#### Provided entries

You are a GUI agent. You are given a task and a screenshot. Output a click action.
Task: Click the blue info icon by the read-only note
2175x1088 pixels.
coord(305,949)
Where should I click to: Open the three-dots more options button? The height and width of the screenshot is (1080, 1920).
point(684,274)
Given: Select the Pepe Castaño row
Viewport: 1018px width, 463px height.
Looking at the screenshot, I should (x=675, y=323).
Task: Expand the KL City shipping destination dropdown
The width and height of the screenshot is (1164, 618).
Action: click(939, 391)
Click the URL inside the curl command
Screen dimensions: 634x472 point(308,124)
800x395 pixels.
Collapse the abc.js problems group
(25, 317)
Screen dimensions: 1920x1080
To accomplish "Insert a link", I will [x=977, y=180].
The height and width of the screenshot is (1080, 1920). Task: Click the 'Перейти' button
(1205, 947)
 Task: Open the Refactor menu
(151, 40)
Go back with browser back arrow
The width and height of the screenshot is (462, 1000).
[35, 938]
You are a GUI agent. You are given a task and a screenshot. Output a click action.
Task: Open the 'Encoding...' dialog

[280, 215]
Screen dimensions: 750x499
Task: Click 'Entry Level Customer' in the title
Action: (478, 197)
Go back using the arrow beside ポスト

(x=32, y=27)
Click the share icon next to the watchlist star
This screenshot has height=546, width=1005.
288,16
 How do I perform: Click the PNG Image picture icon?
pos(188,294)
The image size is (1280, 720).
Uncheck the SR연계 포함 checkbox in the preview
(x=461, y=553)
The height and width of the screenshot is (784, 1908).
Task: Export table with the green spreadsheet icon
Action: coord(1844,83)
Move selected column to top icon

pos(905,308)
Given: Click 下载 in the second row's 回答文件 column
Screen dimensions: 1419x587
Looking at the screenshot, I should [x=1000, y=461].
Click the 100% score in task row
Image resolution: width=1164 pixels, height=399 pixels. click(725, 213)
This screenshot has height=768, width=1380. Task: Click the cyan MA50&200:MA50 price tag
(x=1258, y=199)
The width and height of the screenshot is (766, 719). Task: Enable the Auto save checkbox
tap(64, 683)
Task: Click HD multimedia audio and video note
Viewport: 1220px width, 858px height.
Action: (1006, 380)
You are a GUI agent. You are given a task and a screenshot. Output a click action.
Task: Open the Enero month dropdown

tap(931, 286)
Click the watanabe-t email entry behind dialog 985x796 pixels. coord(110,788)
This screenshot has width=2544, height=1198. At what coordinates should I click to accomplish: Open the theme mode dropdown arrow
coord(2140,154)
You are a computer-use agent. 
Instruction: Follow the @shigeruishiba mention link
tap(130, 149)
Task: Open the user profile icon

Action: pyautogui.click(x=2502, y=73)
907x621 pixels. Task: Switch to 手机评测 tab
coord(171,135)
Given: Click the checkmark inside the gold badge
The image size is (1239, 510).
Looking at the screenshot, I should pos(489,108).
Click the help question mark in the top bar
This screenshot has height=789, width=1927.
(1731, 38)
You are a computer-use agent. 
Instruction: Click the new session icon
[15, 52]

########

__Direction__: Rewrite all of the items above, changing every "GUI agent" to "screen assistant" and leaving everything else as it is.

__Exercise output__:
You are a screen assistant. You are given a task and a screenshot. Output a click action.
Task: Click the blue info icon by the read-only note
2175x1088 pixels.
coord(305,949)
Where should I click to: Open the three-dots more options button? The height and width of the screenshot is (1080, 1920).
point(684,274)
Given: Select the Pepe Castaño row
Viewport: 1018px width, 463px height.
Looking at the screenshot, I should (x=675, y=323).
Task: Expand the KL City shipping destination dropdown
The width and height of the screenshot is (1164, 618).
Action: click(939, 391)
Click the URL inside the curl command
Screen dimensions: 634x472 point(308,124)
800x395 pixels.
Collapse the abc.js problems group
(25, 317)
Screen dimensions: 1920x1080
To accomplish "Insert a link", I will [x=977, y=180].
The height and width of the screenshot is (1080, 1920). Task: Click the 'Перейти' button
(1205, 947)
 Task: Open the Refactor menu
(151, 40)
Go back with browser back arrow
The width and height of the screenshot is (462, 1000).
[35, 938]
You are a screen assistant. You are given a task and a screenshot. Output a click action.
Task: Open the 'Encoding...' dialog

[280, 215]
Screen dimensions: 750x499
Task: Click 'Entry Level Customer' in the title
Action: (478, 197)
Go back using the arrow beside ポスト

(x=32, y=27)
Click the share icon next to the watchlist star
This screenshot has height=546, width=1005.
288,16
 How do I perform: Click the PNG Image picture icon?
pos(188,294)
The image size is (1280, 720).
Uncheck the SR연계 포함 checkbox in the preview
(x=461, y=553)
The height and width of the screenshot is (784, 1908).
Task: Export table with the green spreadsheet icon
Action: coord(1844,83)
Move selected column to top icon

pos(905,308)
Given: Click 下载 in the second row's 回答文件 column
Screen dimensions: 1419x587
Looking at the screenshot, I should [x=1000, y=461].
Click the 100% score in task row
Image resolution: width=1164 pixels, height=399 pixels. click(725, 213)
This screenshot has height=768, width=1380. Task: Click the cyan MA50&200:MA50 price tag
(x=1258, y=199)
The width and height of the screenshot is (766, 719). Task: Enable the Auto save checkbox
tap(64, 683)
Task: Click HD multimedia audio and video note
Viewport: 1220px width, 858px height.
Action: (1006, 380)
You are a screen assistant. You are given a task and a screenshot. Output a click action.
Task: Open the Enero month dropdown

tap(931, 286)
Click the watanabe-t email entry behind dialog 985x796 pixels. coord(110,788)
This screenshot has width=2544, height=1198. At what coordinates should I click to accomplish: Open the theme mode dropdown arrow
coord(2140,154)
You are a computer-use agent. 
Instruction: Follow the @shigeruishiba mention link
tap(130, 149)
Task: Open the user profile icon

Action: pyautogui.click(x=2502, y=73)
907x621 pixels. Task: Switch to 手机评测 tab
coord(171,135)
Given: Click the checkmark inside the gold badge
The image size is (1239, 510).
Looking at the screenshot, I should pos(489,108).
Click the help question mark in the top bar
This screenshot has height=789, width=1927.
(1731, 38)
You are a computer-use agent. 
Instruction: Click the new session icon
[15, 52]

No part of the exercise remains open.